Namun, meskipun ijmak merupakan mutiara dalam karya-karya fiqih, memungut masalah ijmak yang bertebaran dalam literaur-literatur yang dibuat pedoman (mu’tamad) juga merupakan hal yang penting. Imam Syafii berkata: “masalah yang tidak diketahui adanya perbedaan pendapat di siti tidak serta merta di sebut ijmak”. Begitu juga Imam Ahmad bin Hambal yang memperingati tentang pengklaim-man ijmak ini, beliau berkata: “siapa saja yang mengkalim terjadinya ijmak maka dia adalah pembohong

Barang siapa membaca perkataan kedua imam besar itu dengan selintas mungkin mengira beliau bahwa ijmak tidak mungkin terjadi, tapi pemahaman seperti itu terburu-buru. Beliau berdua hanyalah bersikap keras terhadap pernyataan adanya ijmak, dan bagi setiap orang tidak mudah mengklaim adanya ijmak dalam suatu masalah. Kecuali setelah betul-betul memastikan terjadinya ijmak, agar bukan klaim semata.
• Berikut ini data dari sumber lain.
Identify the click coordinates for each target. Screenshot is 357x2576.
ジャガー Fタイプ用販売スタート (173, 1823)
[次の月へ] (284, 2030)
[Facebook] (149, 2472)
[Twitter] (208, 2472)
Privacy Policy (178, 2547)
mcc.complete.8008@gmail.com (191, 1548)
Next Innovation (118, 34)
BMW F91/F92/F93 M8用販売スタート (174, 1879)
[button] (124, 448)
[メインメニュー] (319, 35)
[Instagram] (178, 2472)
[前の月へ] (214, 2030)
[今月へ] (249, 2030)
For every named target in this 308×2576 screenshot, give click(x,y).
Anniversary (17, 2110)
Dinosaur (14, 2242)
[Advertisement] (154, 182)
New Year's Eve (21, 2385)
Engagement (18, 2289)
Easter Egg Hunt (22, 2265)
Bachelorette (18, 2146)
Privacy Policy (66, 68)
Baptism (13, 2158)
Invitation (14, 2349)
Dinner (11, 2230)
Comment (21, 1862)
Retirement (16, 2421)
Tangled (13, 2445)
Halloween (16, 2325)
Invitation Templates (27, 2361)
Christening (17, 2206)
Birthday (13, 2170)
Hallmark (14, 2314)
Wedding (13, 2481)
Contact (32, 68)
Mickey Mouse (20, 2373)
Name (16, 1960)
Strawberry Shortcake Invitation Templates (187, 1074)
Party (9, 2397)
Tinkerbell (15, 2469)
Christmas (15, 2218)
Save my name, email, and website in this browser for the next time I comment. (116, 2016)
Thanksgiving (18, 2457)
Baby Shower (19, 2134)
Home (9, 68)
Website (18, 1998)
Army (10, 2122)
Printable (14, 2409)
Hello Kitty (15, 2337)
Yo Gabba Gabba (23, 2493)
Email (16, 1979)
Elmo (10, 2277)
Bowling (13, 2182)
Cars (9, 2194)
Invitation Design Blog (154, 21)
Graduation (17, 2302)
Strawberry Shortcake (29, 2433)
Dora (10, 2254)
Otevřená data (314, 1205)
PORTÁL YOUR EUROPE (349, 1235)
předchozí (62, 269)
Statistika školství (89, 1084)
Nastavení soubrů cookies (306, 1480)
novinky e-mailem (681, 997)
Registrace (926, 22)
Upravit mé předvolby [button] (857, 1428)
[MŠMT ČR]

Demikianlah, sesungguhnya landasan ijmak menurut para ulama merupakan dalil qath’i. Dan itu telah terbukti mulai dari zaman para sahabat dan seterusnya. Hari ini pun tidak menutup kemungkinan akan terjadinya ijmak melihat sarana pra sarana yang sudah berkembang pesat. Seperti yang dituturkan Dr. Wahbah Az-Zuhaili: “Hari ini Ijma’ ini bisa dilakukan dengan cara melakukan muktamar atau pertemuan tingkat tinggi. Pertemuan itu diadakan oleh pemerintah negeri Islam atau organisasi-organisasi fiqih dengan cara memilih perwakilan ahlul halli wal aqdi terkenal yang memenuhi kriteria syar’i sebagai mujtahid, sebagai representasi nyata dari setiap negeri Islam. Pemilihan ini bukan hanya formalitas dan basa-basi saja.